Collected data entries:
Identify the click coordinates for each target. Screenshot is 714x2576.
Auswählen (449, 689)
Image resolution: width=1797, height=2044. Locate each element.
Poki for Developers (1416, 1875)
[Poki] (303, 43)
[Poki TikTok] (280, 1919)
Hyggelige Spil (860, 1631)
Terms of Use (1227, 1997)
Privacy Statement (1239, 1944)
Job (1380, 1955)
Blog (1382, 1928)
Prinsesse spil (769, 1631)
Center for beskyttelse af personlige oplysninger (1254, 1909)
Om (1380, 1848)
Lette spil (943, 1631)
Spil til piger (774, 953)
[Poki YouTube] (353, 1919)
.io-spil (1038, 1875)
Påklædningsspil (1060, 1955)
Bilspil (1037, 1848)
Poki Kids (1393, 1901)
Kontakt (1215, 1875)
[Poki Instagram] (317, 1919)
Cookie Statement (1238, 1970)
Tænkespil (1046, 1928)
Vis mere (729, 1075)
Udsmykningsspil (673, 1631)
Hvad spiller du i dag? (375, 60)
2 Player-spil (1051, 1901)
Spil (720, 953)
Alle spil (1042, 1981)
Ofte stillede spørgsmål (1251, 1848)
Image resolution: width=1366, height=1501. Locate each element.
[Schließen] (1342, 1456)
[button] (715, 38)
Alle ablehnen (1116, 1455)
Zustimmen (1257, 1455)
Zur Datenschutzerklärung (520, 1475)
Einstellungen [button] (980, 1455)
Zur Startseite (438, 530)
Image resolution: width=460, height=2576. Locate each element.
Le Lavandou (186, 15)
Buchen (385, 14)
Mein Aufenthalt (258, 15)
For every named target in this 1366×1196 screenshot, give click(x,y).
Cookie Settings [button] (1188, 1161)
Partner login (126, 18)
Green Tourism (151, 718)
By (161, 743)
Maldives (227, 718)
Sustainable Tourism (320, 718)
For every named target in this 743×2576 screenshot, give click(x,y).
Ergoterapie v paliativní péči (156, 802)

■ **WHAT YOU HAVE TO DO**
Begin with the first line of the records and finish with the line containing "Lette spil (943, 1631)". Reproduce those lines exactly, both ends included, and nothing else.

■ **EXPECTED ANSWER**
Identify the click coordinates for each target. Screenshot is 714x2576.
Auswählen (449, 689)
Image resolution: width=1797, height=2044. Locate each element.
Poki for Developers (1416, 1875)
[Poki] (303, 43)
[Poki TikTok] (280, 1919)
Hyggelige Spil (860, 1631)
Terms of Use (1227, 1997)
Privacy Statement (1239, 1944)
Job (1380, 1955)
Blog (1382, 1928)
Prinsesse spil (769, 1631)
Center for beskyttelse af personlige oplysninger (1254, 1909)
Om (1380, 1848)
Lette spil (943, 1631)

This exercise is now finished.